A Baker College of Flint cyber defense team has won the Michigan Collegiate Cyber Defense Competition (CCDC). A team from Baker College of Jackson took second place.
The teams included Fulton County residents.
All members of the winning Baker College team are pursuing bachelor’s degrees in cyber defense. They are: Jeffrey Matter, Clyde, team captain; Noah Bliss, Hartland; Chris Franklin of Whitehouse; Sean Julian of Lapeer; Josh Baxter of Lake Orion; Greg Kempf of Pettisville; Fred Perakovic of Flint; and Brandon Hartwell of Lapeer.
The winning team and a second team from Baker College of Flint were among 11 competitors at the state event March 11-12, hosted by Davenport University in Grand Rapids, Mich.
“We are tremendously proud that both of our teams worked hard to succeed in this extremely competitive event,” said Wen Hemingway, MBA, CTP, Baker College of Flint president. “It’s an excellent experience to help them develop superior job skills. It’s also a point of pride for us that Baker College students and instructors are playing an active and successful role in maintaining our future cyber security.”
Attending the team were advisors Doug Witten, Baker College of Flint associate dean of computer information systems; Greg Kent, computer technology instructor; and John Neiling, Genesee School District IT director, adjunct instructor and lead advisor for the team.
To practice for the competition, members from both teams committed and volunteered approximately 20 hours a week beginning mid November. They continuously competed to gain membership on the “A” team.

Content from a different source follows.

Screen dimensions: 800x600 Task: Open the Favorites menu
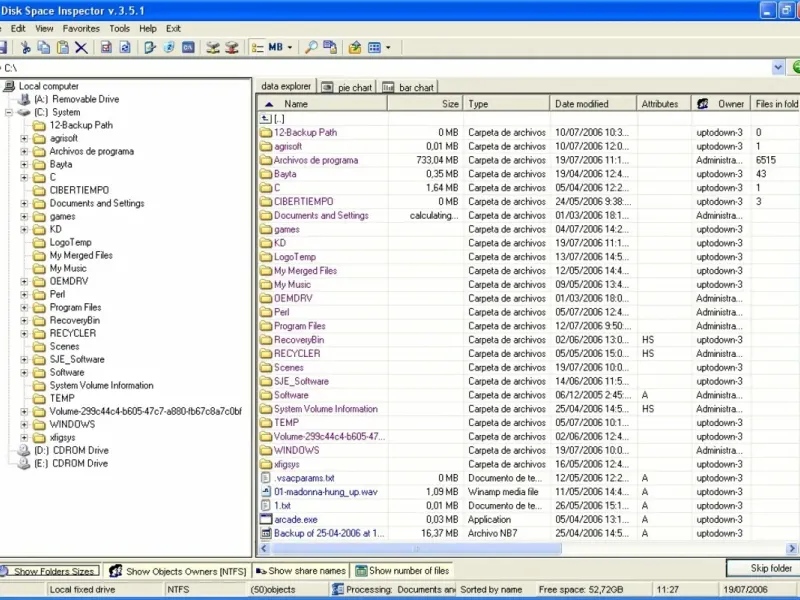point(81,29)
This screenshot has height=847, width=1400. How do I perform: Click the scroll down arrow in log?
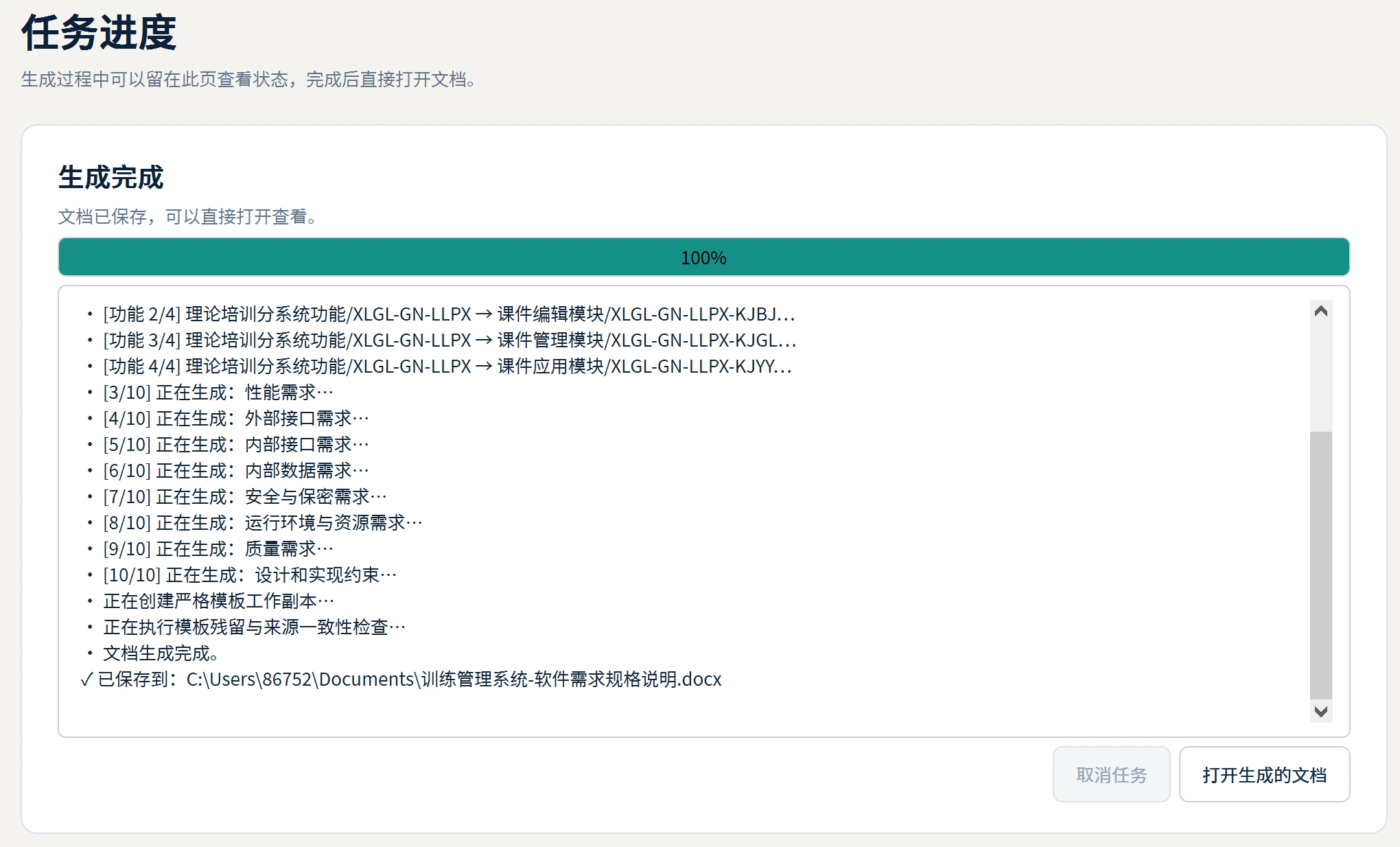[x=1320, y=711]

Witten said that the Baker College curriculum provides an advantage to the students. Instruction is half lecture and half lab, with many hands-on drills. Students are able to gain knowledge and develop specific skill sets necessary to accomplish the goals.
Each competitive event begins with students setting up their networked systems. Then they spend an hour protecting their applications, which are booby-trapped. The event then starts as tasks or injections, which can be already compromised. The students prepared for close to 100 injections. Next, a team of professional “white hat” hackers attack the systems to find vulnerable portions to exploit. In a different scenario this year, only two of the hackers were onsite; the remaining eight launched their attacks from around the United States.

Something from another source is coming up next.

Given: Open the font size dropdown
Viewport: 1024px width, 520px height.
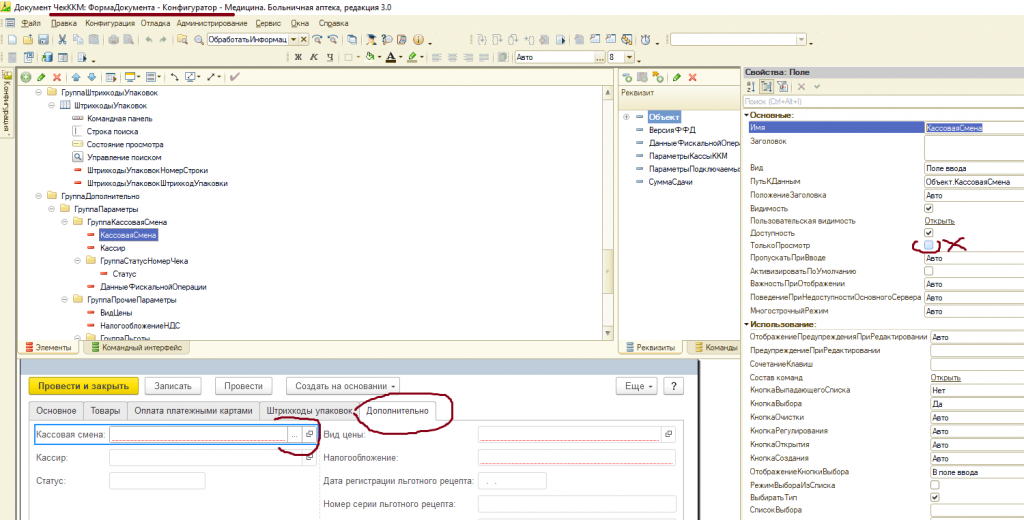Looking at the screenshot, I should click(630, 57).
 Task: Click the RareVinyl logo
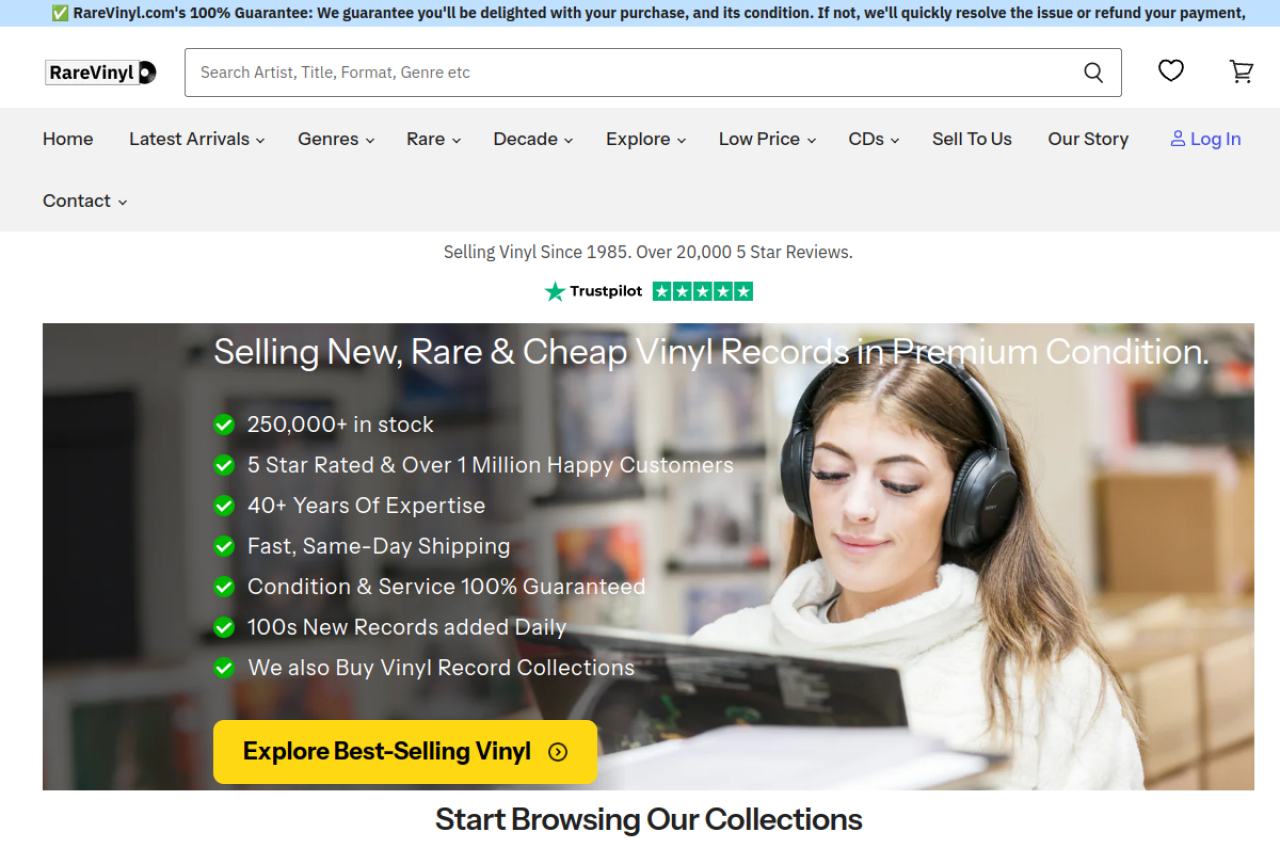[x=101, y=72]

“Our team was able to think on its feet and to adjust tactics and strategies at a moment’s notice,” said Neiling. “This is why we were able to come out on top; this is exactly what we have trained for during the last few quarters.”
Members of the Flint campus second team are: Jacoby Humphries of Howell, team captain; Nick Rendon, of Fremont; Reed Behnfeldt, of Wauseon; Lucas Brown of Hamler; Alexandra Jindra of Whitehouse; David Wilburn, of Port Clinton; Sam Billings, of Clyde; and Dan Printke, of Toledo.
“The students acquire a diverse knowledge in several IT areas,” said Kent. “This also holds true for our advising team, which allows us to prepare the students for many of the possibilities they may encounter within the tournament.”
Baker College campuses in Flint, Jackson, and Clinton townships have a successful history in this annual competition with each winning at least one state championship since 2008. Baker College of Flint has earned three state championships, and two regional and national crowns.
The competition is organized by the Michigan Collegiate Cyber Defense Network, a group of network engineers, security experts and educators working together to improve cyber defense education in the state of Michigan. The group designs and holds competitions to increase and advance cyber defense students’ knowledge and joins with other state groups to expand competition.